Could you copy every record below exactly as it stands?

Provided entries:
================================

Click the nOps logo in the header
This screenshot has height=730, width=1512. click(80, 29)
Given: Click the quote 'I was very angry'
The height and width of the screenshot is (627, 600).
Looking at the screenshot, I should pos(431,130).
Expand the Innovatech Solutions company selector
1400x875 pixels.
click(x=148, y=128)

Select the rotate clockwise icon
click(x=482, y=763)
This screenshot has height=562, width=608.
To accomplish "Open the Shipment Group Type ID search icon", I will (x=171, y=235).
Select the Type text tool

================================

Solution to the exercise:
Click the nOps logo in the header
This screenshot has height=730, width=1512. click(80, 29)
Given: Click the quote 'I was very angry'
The height and width of the screenshot is (627, 600).
Looking at the screenshot, I should pos(431,130).
Expand the Innovatech Solutions company selector
1400x875 pixels.
click(x=148, y=128)

Select the rotate clockwise icon
click(x=482, y=763)
This screenshot has height=562, width=608.
To accomplish "Open the Shipment Group Type ID search icon", I will (x=171, y=235).
Select the Type text tool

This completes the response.